Nézet-Séguin, qui a également dirigé la musique de «Maestro», a décrit Bernstein comme une «idole» de longue date.
«Il est aussi très physique et chaque partie de son corps s'exprime et j'ai donc toujours aimé ça. Mais bien sûr, le film parle aussi de relations torturées et de moments compliqués où il est un gai dans le placard, mais marié, ce qui est très loin de ce que je suis», rigole Nézet-Séguin, ouvertement homosexuel et marié à Pierre Tourville, violoniste de l'Orchestre Métropolitain de Montréal.
«Des époques différentes, ça, c'est sûr», commente-t-il.
Beaucoup de choses ont changé dans la façon dont les chefs d'orchestre sont également perçus, ajoute Nézet-Séguin, âgé de 48 ans, dont les cheveux blonds décolorés et le vernis à ongles bleu marine démentent l'image stéréotypée du chef d'orchestre sérieux et chenu.

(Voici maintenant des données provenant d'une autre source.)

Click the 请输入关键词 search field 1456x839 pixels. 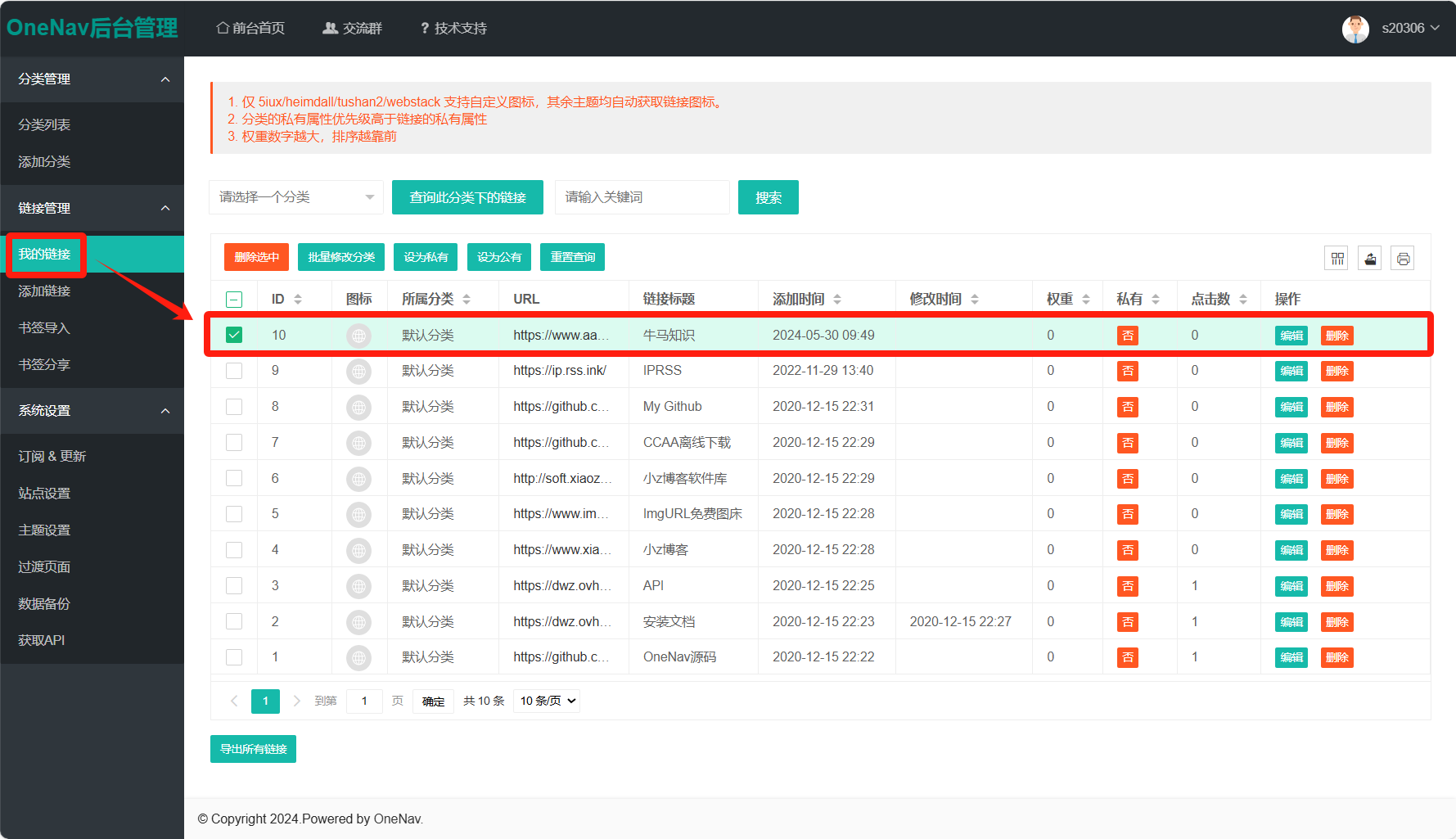(642, 197)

Selon lui, le cinéma a mis du temps à rattraper la réalité moderne. Il a donné en exemple le drame «Tar» qui est particulièrement incongru par rapport à la refonte culturelle et sociale qui, insiste-t-il, la grande majorité des chefs d'orchestre ont adopté. Cate Blanchett joue dans «Tar» le rôle d'une savante impérieuse qui s'effondre progressivement lorsqu'elle est obligée de faire face à sa propre toxicité.
L'époque du chef d'orchestre dominateur et égocentrique est révolue, affirme Nézet-Séguin, qui œuvre auprès des orchestres de Montréal, New York et Philadelphie.
«En avance sur son temps, je pense que la direction d'orchestre a dû examiner ce que signifie diriger, car tout est question d'émotions – la musique est émotionnelle», partage-t-il.
«Vous ne pouvez donc pas simplement décider: ''Oh, je suis le policier à la circulation et ça marche''. Vous devez vous connecter à un niveau plus profond. Et donc il faut accepter sa propre vulnérabilité en tant que chef d'orchestre, car on est avant tout un artiste.»
«Bien sûr, il y a un certain charisme et il faut être capable de projeter ses émotions dans une certaine mesure, mais il est vrai que cela ne fonctionnera que si l'on est vraiment fidèle à soi-même, ce qui implique aussi d'accepter ses propres défauts».
Feindre la perfection ne fonctionne plus, assure-t-il.
«Honnêtement, je ne pense pas que cela n'ait jamais vraiment fonctionné».